Is there a good reason browsers could and or should not support ts out of the box? I think even node does to some extend.
Anyway another thing that kept bugging me when reading this is that web apps and development and performance constraints can be so vastly different that I am not sure this pattern always holds up. What if you have an app that depends on a ton of global state, what if you need web sockets, what if you need a highly dynamic form with partial validation derived from a schema that your drizzle definition spat out. And 2 junior devs that benefit from end 2 end type safety and working in Typescript alone to be productive.

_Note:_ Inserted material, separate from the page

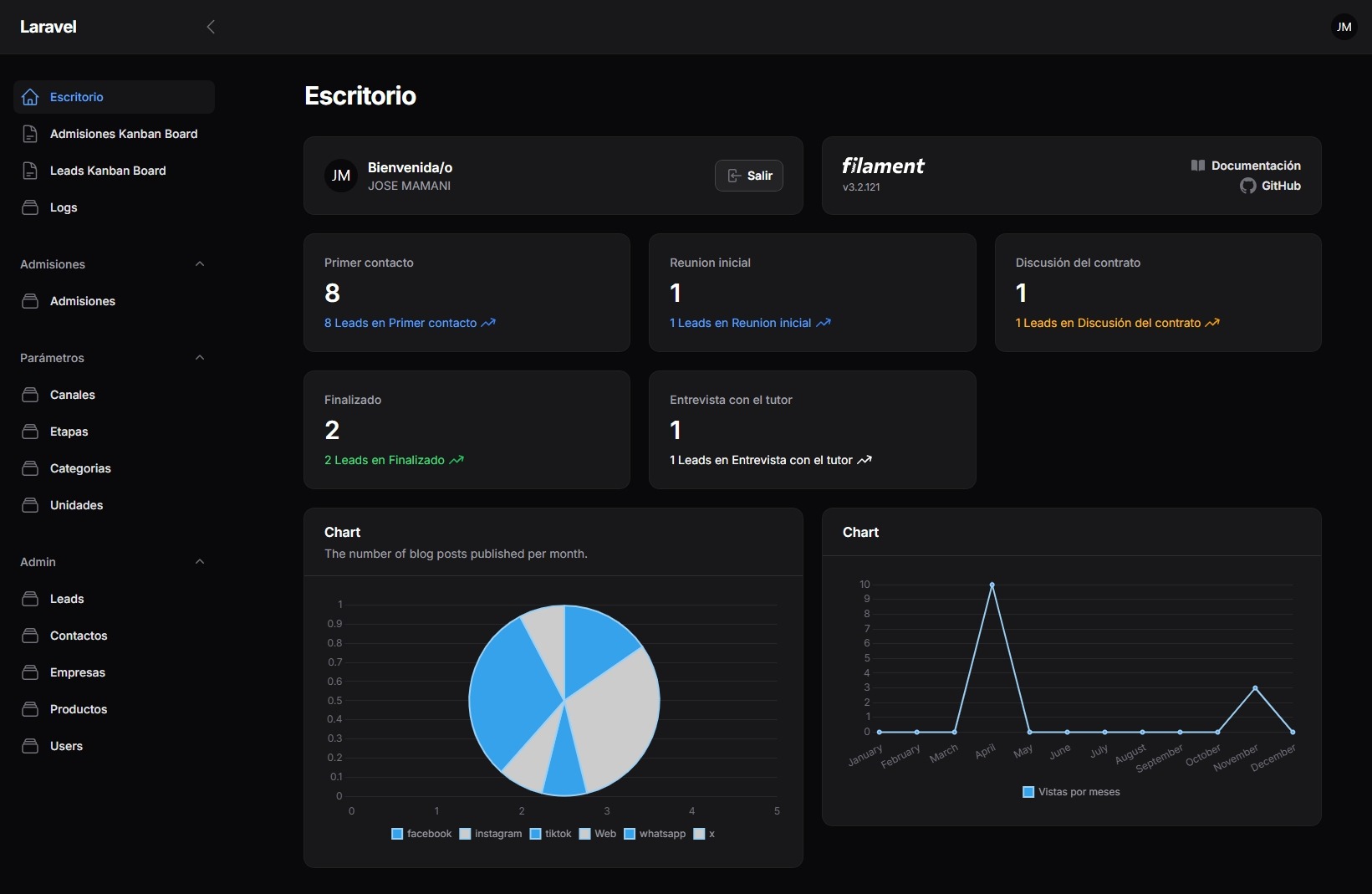The width and height of the screenshot is (1372, 894).
Task: Toggle Vistas por meses legend item
Action: 1071,792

Add syncing across tabs, offline first requirements, multiplayer rich text editing, sophisticated auth, caching, accessibility constraints, end 2 end monitoring and logging with open telemetry, animated page transitions scroll timeline animations, pdf generation of certain views and a design team breathing down your neck that has a thousand different extra bells and whistles it wants that are impossible to represent and maintain with tailwind alone. And then the marketing department comes around and wants to track everything, inject their A/B testing framework, wants dynamically updated translations without forgoing SSR and SEO benefits and all of that has to run on a 8€/month Hetzner VPS.
I understand that if you work on software that only needs a handful of those things you can get away with a better stack than what the author seems to loathe. But it you work on a large enough application, then you can’t escape complexity, even if you find some of it remedied by a well suited tech stack.
> Is there a good reason browsers could and or should not support ts out of the box?
Because it’s a Microsoft product and Microsoft still follows Embrace, Extend, Extinguish process. Once every browser supports TS, what prevents Microsoft from revving TS with a license change? Who’s going to take over the TS fork?
I would guess that the big reason is Microsoft is the owner of Typescript. Apple, Google, and Mozilla probably don't want to be tied to the whims of someone else's language specification. It's the same reason Dart isn't a browser language, NaCl doesn't exist anymore, ASM.js development wasn't widely adopted but sowed the seeds for WASM.
Web standards get worked on by committee where those four companies each have some pull, and standards are voted on.
Node's typescript support is by default just stripping all of the type information out of the source text. There is experimental support for some transformations behind a flag.